How often do we think about what information footprint we leave in the digital space, what data potential hackers and criminals may have in the public domain
After all, it is one thing to share information in a private conversation, and another – when it comes to online correspondence, telephone or online rallies, registration on forums or in various applications. And then we completely forget what resources we registered on
According to FinTech, the global volume of data leakage in 2020 increased by 80%, and the number of phishing attacks in February of the same year increased by 600% – a record in global information security practice. In most cases, attacks on companies or specific people took place in order to obtain personal- 65% and financial information – 23%
Based on the experience of investigating such cyber incidents, we can conclude that the main reason is the security of users in relation to the complexity of account passwords. Wealthy and influential users are the main victims of “digital criminals”

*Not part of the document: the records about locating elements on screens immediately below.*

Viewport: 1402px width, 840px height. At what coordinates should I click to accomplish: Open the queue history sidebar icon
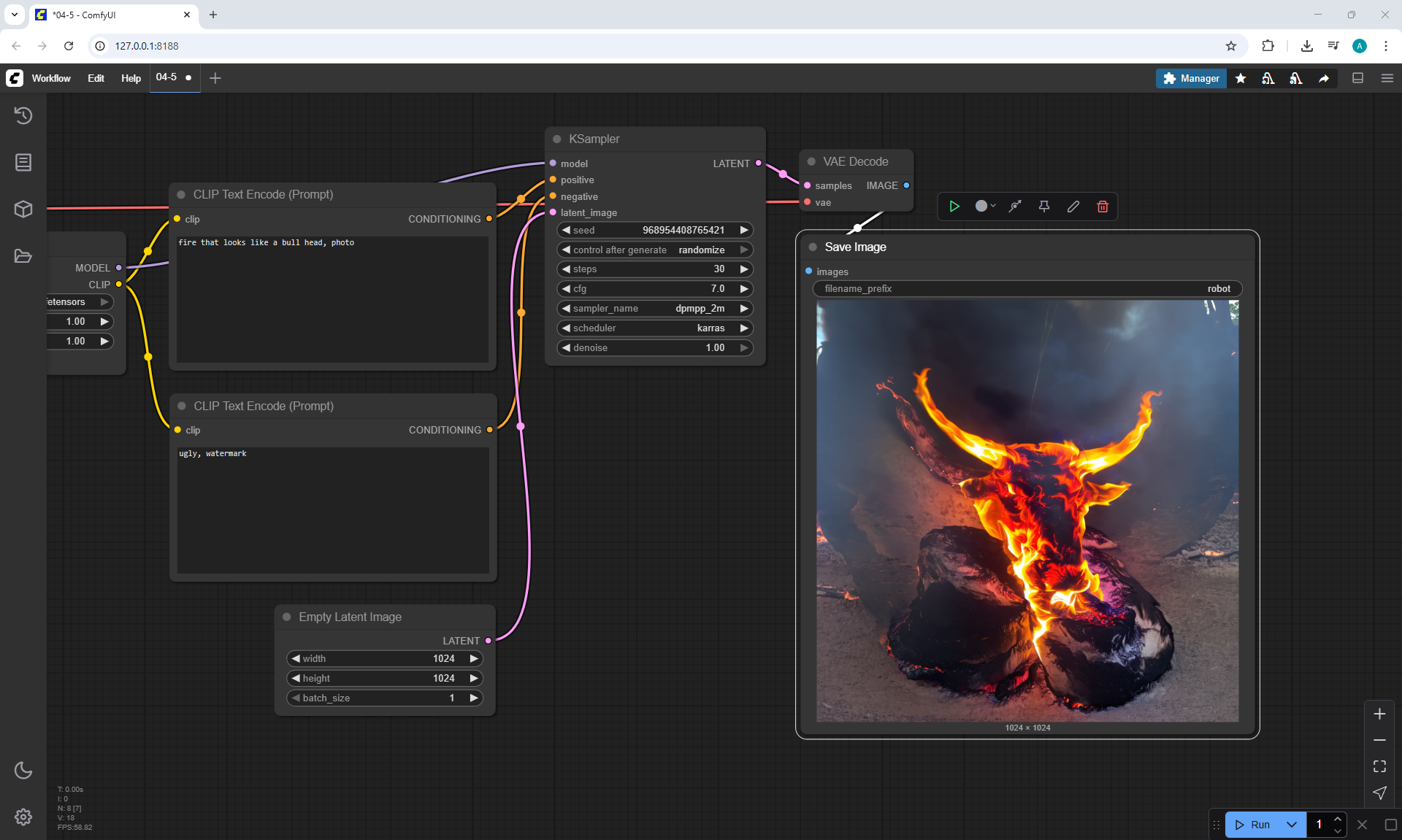23,115
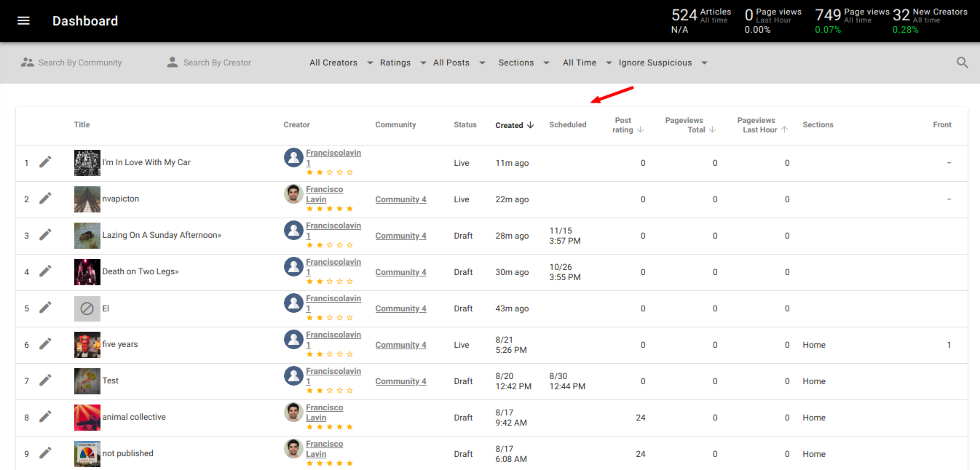Click the search magnifier icon

click(962, 63)
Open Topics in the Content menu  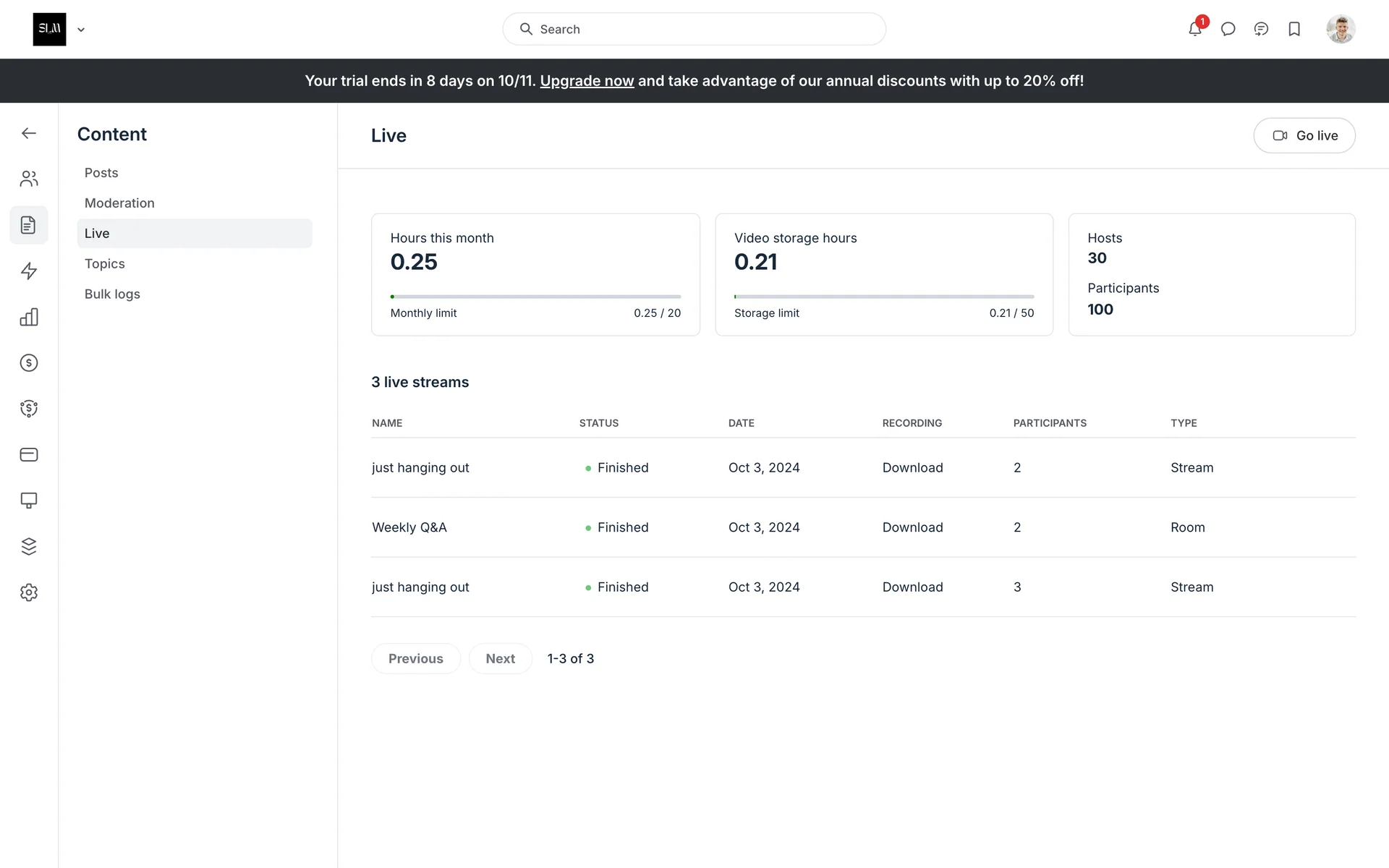pos(105,264)
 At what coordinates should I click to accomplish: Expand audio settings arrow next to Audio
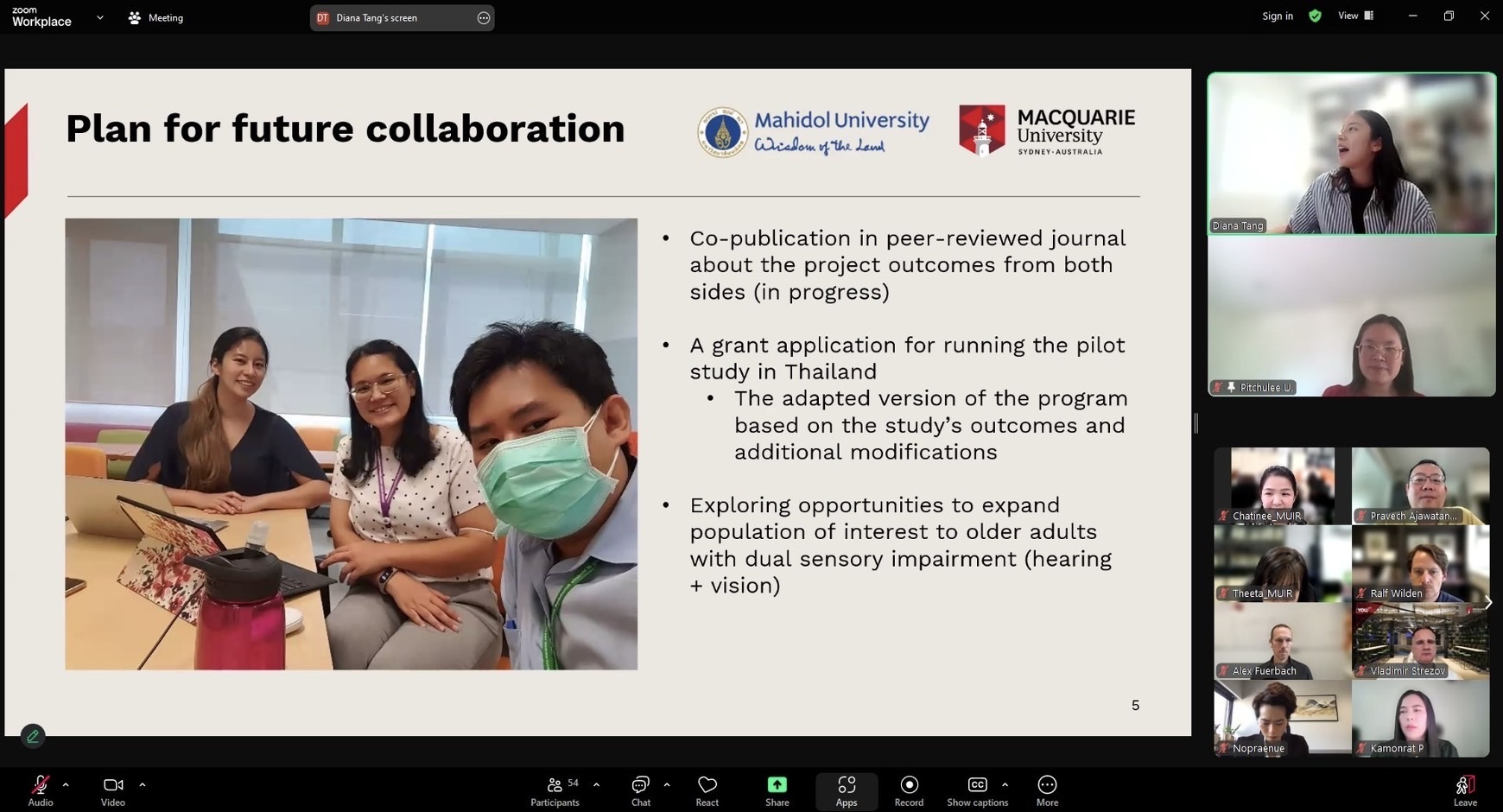(x=66, y=784)

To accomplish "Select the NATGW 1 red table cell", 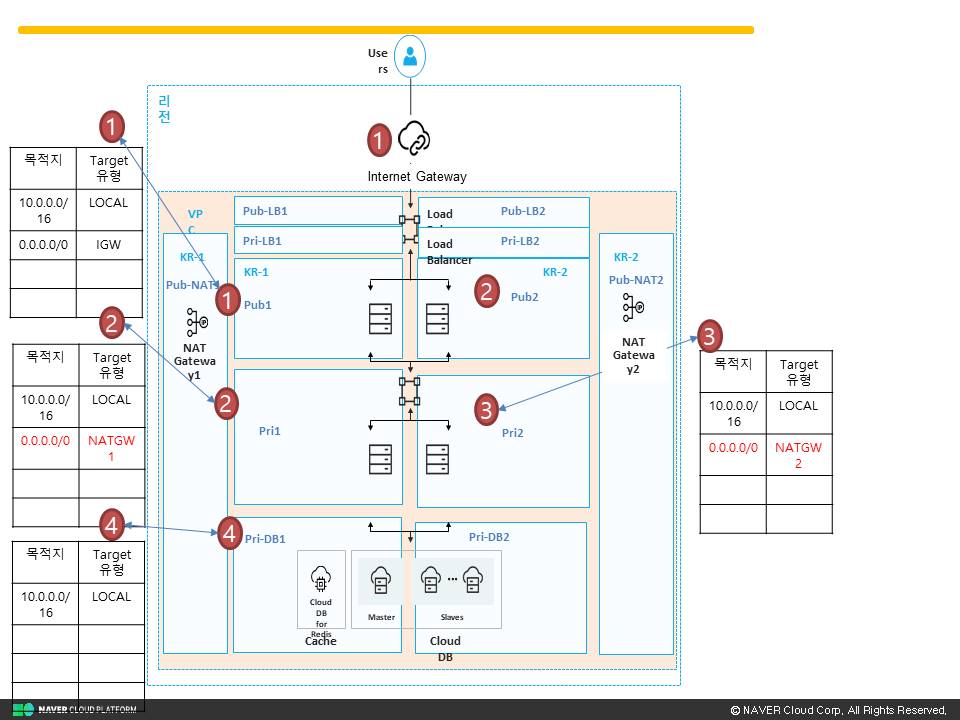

To explain simply what a data leak is – this is when hackers can obtain information by hacking the operating system installed on a mobile phone, social network account, email. With full information about the person, his relatives and friends, the mother’s maiden name and nickname of your favorite cat or dog – you can hack e-mail, social media account, account, which stores all user information. The hacker can then access more sensitive information. For example, a bank account, with known logins and passwords to the system Privat24, PayPal and other critical accounts
We all know that when registering in any application or account, in a particular data exchange system, you must specify a contact email, which is automatically sent a link for activation, which allows you to log in to your personal account, change your password, etc. Even without such links, personal email contains emails that specify logins and passwords to log in to personal online resources. As a result, the system identifies the user, however, in fact, an attacker is hiding under his account
In our practice, we regularly encounter such incidents. When we contact a client, we make sure to fully diagnose the IT system and personal information used by the client. In such a diagnosis, we rely on our experience, monitor the presence of errors that our experts often find during a security audit of the system
What are the most common mistakes?
First, one of the most dangerous and common mistakes is the same password on all services. For example, the date of birth of your child or wife when entering online banking, smartphone, etc., the security system on all resources of his test. But at one point, the user enters the same password to order a purchase in an online store that has already broken the system of protection of personal data of customers or gets on the phishing site. As a result, the attacker gets full access, so to speak, finds the key to all the doors
Secondly, the phishing mentioned earlier. This is sending fraudulent messages with suggestions, requests, even threats. Most often, they are accompanied by links, after which the recipient of such messages gives the attacker access to his smartphone, laptop or application
Third, free e-mail services. We noticed that mostly Generation X people rarely change passwords in their mailbox, but often distribute it to contractors and any interlocutors. After a short period of time in the mail with the name [email protected] and the password vasya123 accumulates such an amount of information, access to which can destroy the business or reputation of the person and his partners
n November 2020, NordPass, a provider of solutions for password managers, published a ranking of the most popular user passwords. According to the above information, only 44% of the analyzed 275,699,516 passwords were “unique”. As in previous years, the top five use passwords are: “123456”, “123456789”, “picture1”, “password” and “12345678”. Deciphering each of them will take seconds. Less than half of the password list is unique and new.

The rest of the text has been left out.